» Problem statement: Repeat exactly what runs from the line with "Click upper line data point at 2021/03/13" through the last line of the material, and keep the pictures out of it.

=== Begin Enclosure ===

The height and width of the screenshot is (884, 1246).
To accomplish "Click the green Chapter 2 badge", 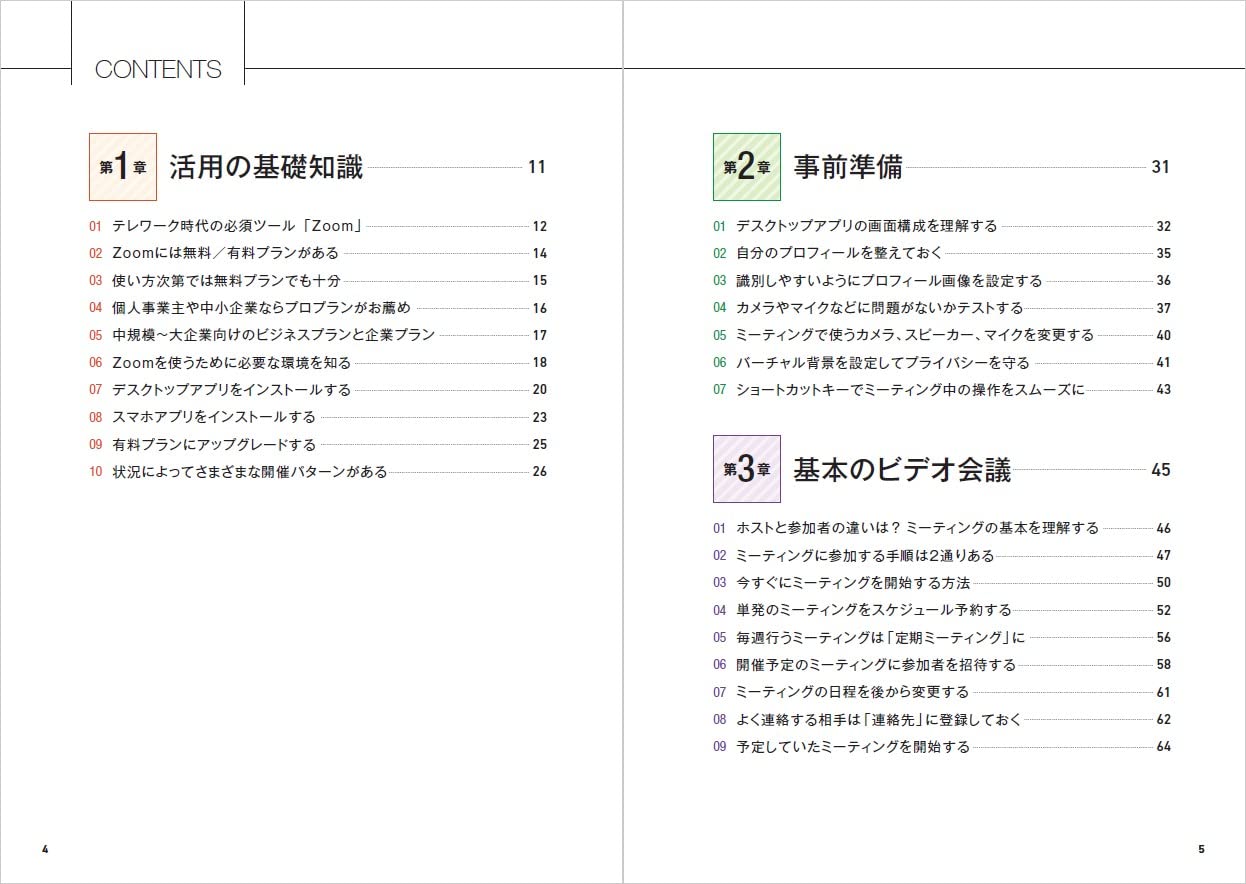I will [x=746, y=167].
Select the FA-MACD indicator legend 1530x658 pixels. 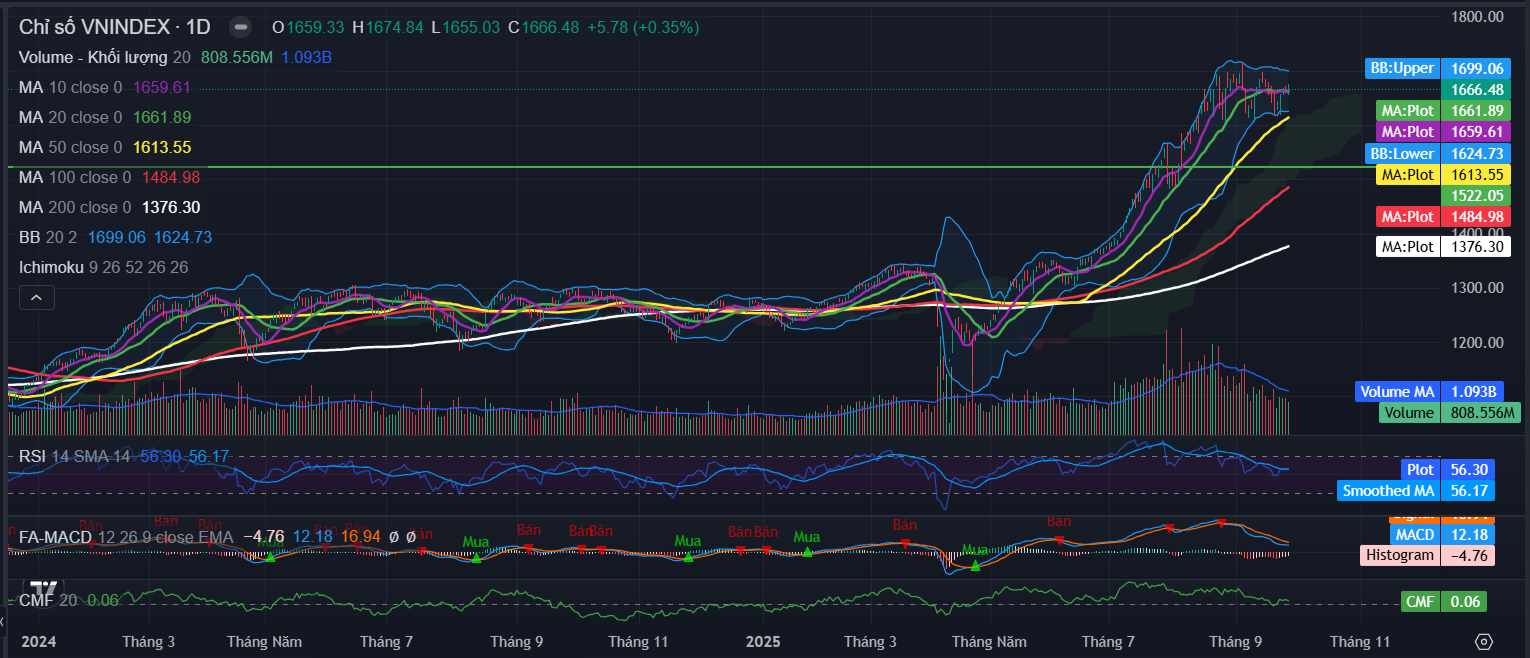pos(55,537)
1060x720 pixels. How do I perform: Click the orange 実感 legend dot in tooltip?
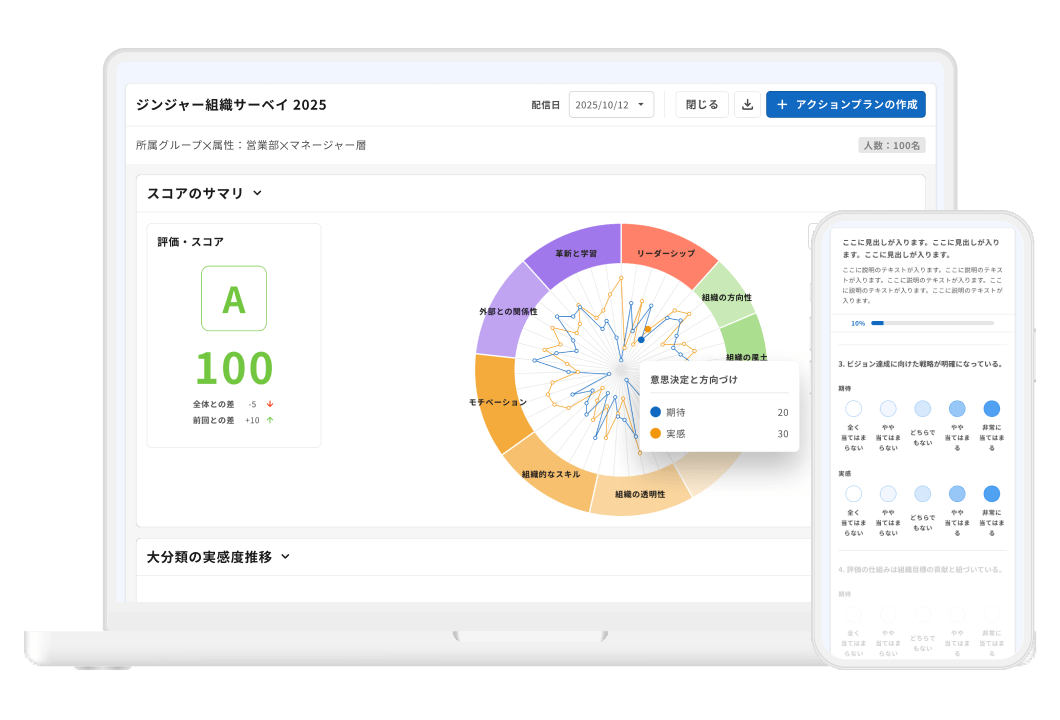click(x=656, y=434)
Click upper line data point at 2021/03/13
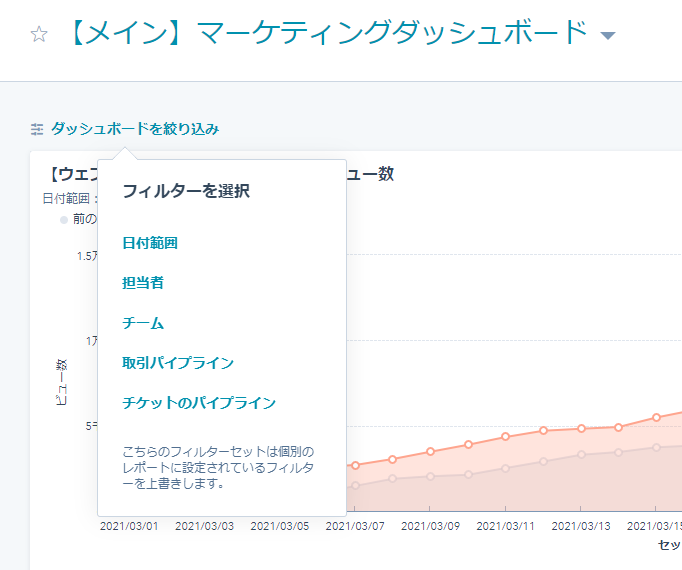The image size is (682, 570). (x=581, y=428)
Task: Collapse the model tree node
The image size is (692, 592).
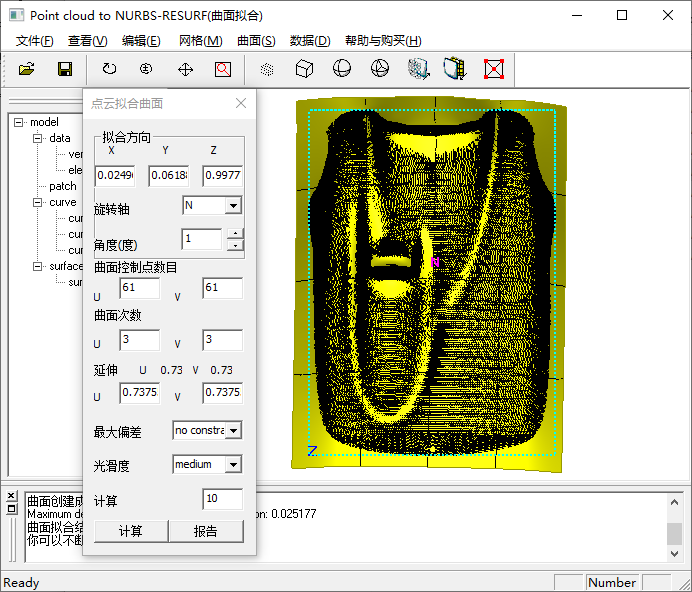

=== End Enclosure ===

» Reply to the task:
Click upper line data point at 2021/03/13
The image size is (682, 570). (x=581, y=428)
Task: Collapse the model tree node
The image size is (692, 592).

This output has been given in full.